◆ WHAT TO PRODUCE ◆
Count every line in the entries that contains "with". Report that count alone.

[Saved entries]
Segment Open
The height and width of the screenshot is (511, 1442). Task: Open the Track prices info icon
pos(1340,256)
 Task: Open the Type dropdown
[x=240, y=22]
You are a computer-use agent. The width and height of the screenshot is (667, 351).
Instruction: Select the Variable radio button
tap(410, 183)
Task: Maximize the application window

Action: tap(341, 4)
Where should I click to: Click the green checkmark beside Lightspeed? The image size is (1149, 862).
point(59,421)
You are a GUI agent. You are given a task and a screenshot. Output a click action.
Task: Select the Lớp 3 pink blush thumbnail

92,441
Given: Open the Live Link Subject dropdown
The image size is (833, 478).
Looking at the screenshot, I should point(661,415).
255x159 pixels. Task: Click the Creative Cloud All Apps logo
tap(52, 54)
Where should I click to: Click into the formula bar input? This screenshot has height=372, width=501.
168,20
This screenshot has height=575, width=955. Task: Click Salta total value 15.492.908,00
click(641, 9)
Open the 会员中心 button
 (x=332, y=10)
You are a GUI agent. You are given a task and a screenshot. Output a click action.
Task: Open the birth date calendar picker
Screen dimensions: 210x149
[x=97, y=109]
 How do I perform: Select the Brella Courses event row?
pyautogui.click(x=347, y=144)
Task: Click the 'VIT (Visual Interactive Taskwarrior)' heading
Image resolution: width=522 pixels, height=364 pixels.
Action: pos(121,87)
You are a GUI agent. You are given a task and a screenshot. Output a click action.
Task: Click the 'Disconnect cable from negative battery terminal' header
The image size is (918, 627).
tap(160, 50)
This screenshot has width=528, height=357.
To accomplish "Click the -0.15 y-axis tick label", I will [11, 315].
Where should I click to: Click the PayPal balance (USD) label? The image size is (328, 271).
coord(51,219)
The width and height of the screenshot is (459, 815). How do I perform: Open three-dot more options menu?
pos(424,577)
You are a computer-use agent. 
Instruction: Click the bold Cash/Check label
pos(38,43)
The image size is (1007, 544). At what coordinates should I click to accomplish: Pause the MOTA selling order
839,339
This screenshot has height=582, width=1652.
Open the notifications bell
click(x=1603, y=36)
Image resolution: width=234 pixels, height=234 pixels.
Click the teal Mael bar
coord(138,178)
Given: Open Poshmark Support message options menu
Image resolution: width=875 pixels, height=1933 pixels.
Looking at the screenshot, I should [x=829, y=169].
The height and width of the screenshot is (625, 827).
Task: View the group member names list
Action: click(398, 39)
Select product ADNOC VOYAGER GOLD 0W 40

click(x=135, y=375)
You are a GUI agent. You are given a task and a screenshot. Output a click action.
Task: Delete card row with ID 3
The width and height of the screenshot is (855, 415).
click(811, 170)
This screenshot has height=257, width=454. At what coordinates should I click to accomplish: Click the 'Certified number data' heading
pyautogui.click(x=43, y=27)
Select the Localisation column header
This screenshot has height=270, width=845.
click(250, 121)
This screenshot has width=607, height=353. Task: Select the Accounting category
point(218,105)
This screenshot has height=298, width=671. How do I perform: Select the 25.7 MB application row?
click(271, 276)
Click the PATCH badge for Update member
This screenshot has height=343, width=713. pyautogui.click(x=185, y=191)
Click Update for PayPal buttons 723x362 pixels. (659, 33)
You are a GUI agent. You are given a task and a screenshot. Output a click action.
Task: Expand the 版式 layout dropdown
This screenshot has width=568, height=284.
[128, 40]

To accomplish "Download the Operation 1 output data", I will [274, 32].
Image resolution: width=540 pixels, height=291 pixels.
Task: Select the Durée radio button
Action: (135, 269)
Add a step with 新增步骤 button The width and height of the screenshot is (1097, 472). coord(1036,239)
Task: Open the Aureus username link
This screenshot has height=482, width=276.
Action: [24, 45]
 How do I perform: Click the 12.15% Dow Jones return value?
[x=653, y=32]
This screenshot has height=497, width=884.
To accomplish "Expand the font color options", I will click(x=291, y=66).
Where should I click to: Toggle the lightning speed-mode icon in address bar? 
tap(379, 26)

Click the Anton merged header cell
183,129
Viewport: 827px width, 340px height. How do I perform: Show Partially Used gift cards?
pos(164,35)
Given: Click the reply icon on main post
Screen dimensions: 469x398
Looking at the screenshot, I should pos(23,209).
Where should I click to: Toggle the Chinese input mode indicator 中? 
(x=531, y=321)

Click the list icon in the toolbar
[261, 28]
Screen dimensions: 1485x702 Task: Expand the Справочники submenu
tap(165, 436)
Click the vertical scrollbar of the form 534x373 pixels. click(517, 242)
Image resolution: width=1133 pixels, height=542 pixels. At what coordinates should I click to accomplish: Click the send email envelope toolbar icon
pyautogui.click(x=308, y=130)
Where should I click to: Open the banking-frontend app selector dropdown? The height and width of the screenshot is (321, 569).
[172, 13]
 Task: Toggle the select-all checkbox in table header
Segment Closed
◆ REPLY TO THE TASK ◆
2